↓
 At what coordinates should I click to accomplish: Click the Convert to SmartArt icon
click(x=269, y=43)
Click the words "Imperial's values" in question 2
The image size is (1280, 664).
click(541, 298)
↑
- [WORK REQUEST]: Every record above needs to be returned in full, exactly.

- [RESULT]:
 At what coordinates should I click to accomplish: Click the Convert to SmartArt icon
click(x=269, y=43)
Click the words "Imperial's values" in question 2
The image size is (1280, 664).
click(541, 298)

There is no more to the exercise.